---- EXTRAIT

C’est là sans doute le beau côté de la politique ministérielle, et lord Salisbury a pu facilement triompher en remuant la fibre du patriotisme anglais. Il n’est pas moins certain que cette brillante médaille a son revers, que ces succès extérieurs, où l’imagination a sa part, sont peut-être plus apparens que réels, et que les affaires intérieures restent la partie faible du gouvernement tory qui offre ainsi plus d’une prise à ses adversaires. Lord Salisbury n’a pas tardé à recevoir dans cette même ville de Manchester, une réponse des chefs du parti libéral, lord Hartington d’abord, puis M. John Bright, qui l’un et l’autre, à des points de vue différens, ont repris le procès contre la politique « impériale » de lord Beaconsfield. Le ministère a un avantage contre ses adversaires, c’est que le parti libéral, dans son dernier passage au pouvoir sous M. Gladstone, s’était montré réellement par trop insuffisant et avait laissé décliner l’influence de l’Angleterre. Les critiques d’aujourd’hui sont affaiblies par les actions d’autrefois, et les fautes du cabinet sont palliées par des actes qui ont flatté l’orgueil britannique. Le ministère se présente avec quelques résultats évidens, quoique peut-être exagérés ; l’opposition libérale, acerbe dans ses critiques, est bien embarrassée quand elle doit dire ce qu’elle aurait fait à la place du gouvernement. Entre les deux partis, que décidera l’opinion ? La question, tranchée plus d’une fois devant le parlement par la victoire du ministère, va être bientôt portée devant le pays tout entier, et rien n’indique jusqu’ici que l’Angleterre soit disposée à désavouer une politique qui, somme toute, l’a replacée assez haut dans les conseils de l’Europe.

--------

◆ EXERCICE COURT 1
Relevez toutes les lignes qui contiennent le mot « Collapse », en respectant la casse.

---- DONNÉES D'ENTRÉE

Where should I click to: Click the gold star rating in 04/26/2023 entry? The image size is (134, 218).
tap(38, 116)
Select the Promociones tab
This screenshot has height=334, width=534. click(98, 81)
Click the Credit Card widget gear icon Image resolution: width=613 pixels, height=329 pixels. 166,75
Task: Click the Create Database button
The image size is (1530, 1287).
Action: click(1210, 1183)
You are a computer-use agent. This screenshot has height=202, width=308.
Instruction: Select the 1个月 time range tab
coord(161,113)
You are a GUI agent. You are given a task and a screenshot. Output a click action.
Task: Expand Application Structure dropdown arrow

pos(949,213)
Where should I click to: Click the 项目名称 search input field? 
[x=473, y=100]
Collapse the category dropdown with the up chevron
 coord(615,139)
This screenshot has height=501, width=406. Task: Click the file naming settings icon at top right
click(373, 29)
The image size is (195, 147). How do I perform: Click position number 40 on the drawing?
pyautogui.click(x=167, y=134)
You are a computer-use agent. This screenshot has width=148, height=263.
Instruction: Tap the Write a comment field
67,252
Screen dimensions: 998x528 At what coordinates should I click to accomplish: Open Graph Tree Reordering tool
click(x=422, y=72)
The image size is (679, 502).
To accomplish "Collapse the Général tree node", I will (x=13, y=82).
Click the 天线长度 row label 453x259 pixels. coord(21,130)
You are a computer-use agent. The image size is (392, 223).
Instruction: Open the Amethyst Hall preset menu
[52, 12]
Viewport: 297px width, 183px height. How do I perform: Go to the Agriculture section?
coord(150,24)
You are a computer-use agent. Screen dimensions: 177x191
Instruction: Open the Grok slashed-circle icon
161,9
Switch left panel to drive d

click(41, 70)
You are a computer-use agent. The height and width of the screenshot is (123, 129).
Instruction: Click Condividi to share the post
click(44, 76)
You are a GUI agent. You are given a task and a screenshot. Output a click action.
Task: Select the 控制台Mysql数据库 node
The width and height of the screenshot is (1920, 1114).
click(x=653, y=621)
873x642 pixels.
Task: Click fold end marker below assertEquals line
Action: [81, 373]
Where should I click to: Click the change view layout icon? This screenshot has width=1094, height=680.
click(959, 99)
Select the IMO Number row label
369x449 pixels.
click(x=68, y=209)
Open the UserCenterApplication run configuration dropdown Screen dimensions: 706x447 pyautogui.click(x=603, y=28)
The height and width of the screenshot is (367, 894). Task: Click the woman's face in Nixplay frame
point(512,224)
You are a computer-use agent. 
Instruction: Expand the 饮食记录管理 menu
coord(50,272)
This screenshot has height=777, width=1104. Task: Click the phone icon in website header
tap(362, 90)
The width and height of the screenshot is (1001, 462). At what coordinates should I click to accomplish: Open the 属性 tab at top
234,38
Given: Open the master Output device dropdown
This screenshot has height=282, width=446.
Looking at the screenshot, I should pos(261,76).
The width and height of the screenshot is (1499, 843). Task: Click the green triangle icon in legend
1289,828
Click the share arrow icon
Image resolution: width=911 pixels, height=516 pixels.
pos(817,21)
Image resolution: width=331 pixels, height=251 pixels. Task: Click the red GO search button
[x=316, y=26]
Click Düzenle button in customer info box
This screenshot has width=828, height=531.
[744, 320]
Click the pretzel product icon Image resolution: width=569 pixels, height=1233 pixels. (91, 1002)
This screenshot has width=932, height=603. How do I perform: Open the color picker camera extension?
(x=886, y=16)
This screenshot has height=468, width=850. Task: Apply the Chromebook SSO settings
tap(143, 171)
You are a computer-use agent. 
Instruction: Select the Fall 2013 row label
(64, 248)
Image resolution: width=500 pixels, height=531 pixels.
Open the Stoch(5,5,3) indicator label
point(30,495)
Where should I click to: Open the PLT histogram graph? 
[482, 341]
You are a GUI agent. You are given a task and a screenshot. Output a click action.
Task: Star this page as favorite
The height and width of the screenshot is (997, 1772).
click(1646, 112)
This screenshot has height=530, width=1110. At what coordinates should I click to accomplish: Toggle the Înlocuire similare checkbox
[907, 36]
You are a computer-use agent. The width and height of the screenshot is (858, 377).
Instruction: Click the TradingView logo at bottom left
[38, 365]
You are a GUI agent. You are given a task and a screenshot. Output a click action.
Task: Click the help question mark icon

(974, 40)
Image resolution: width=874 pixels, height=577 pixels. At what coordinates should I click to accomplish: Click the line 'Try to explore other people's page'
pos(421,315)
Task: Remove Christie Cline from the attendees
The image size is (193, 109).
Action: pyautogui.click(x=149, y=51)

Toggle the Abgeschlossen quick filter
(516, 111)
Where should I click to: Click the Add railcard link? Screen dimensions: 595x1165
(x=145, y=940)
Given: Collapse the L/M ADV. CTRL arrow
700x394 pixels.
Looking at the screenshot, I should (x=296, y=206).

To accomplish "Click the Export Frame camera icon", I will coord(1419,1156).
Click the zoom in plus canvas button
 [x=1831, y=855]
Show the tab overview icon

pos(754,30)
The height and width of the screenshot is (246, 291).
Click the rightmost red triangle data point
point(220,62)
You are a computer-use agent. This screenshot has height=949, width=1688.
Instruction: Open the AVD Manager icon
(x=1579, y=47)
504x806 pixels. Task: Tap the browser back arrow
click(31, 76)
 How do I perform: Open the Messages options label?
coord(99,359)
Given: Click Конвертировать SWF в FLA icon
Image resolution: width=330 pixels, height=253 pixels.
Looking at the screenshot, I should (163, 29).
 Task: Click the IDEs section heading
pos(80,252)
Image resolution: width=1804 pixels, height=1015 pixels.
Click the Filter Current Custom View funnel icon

--------

◆ EXERCICE COURT 2
Dressez la liste de toutes les personnes nommées dans l'extrait sur la politique anglaise.

◆ RÉPONSE FINALE 1
Collapse the category dropdown with the up chevron
To accomplish "Collapse the Général tree node", I will (x=13, y=82).
Given: Collapse the L/M ADV. CTRL arrow

◆ RÉPONSE FINALE 2
- lord Salisbury
- lord Hartington
- M. John Bright
- lord Beaconsfield
- M. Gladstone